Modeling the impacts of soil hydraulic properties on temporal stability of soil moisture under a semi-arid climate

Abstract

Summary Despite the significant spatiotemporal variability of soil moisture, the phenomenon of temporal stability of soil moisture ( TS SM ) has been widely observed in field studies. However, the lack of understandings of the factors that control TS SM has led to some contradictory findings about TS SM . To resolve this issue, numerical models may offer an alternative way to complement field studies by quantifying different controls on TS SM . In this study, a 1-D vadose zone model was adopted to simulate daily soil moisture contents, which were used to compute the mean relative difference ( MRD ) and standard deviation of relative difference ( SDRD ) of soil moisture. Different from recent modeling studies, a soil dataset was employed with 200 samples of correlated soil hydraulic parameters for sandy soils. Compared to the results of previous modeling studies, more reasonable patterns of MRD and SDRD that resembled field observations were produced.

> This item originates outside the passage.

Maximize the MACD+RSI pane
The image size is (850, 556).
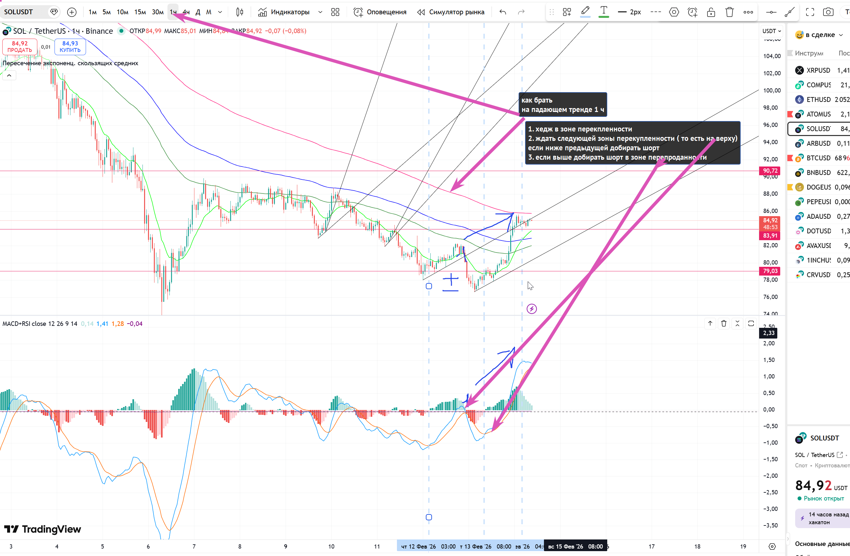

By varying soil hydraulic parameter values, different patterns of MRD and SDRD could also be generated, implying variations in soil hydraulic properties could partly control the patterns of MRD and SDRD . More specifically, the residual soil moisture content ( θ r ) was found to be the primary control on MRD , mainly due to the semi-arid climate that was simulated. By fixing θ r , however, a highly nonlinear relationship emerged between MRD and the shape factor n in the van Genuchten model, which resulted in the positively skewed distributions of MRD widely observed for sandy soils in field experiments. Moreover, both the range and skewness of the distributions of MRD were affected by the range of n . In addition, with increasing n , a positive correlation between MRD and the shape factor l in the van Genuchten model was also found. The simulation results suggested that the control of soil hydraulic properties on MRD might weaken for areas under bare surface conditions or for regions with more humid climates due to elevated soil moisture contents. Therefore, the impacts of soil hydraulic properties on TS SM may vary under different climate regimes.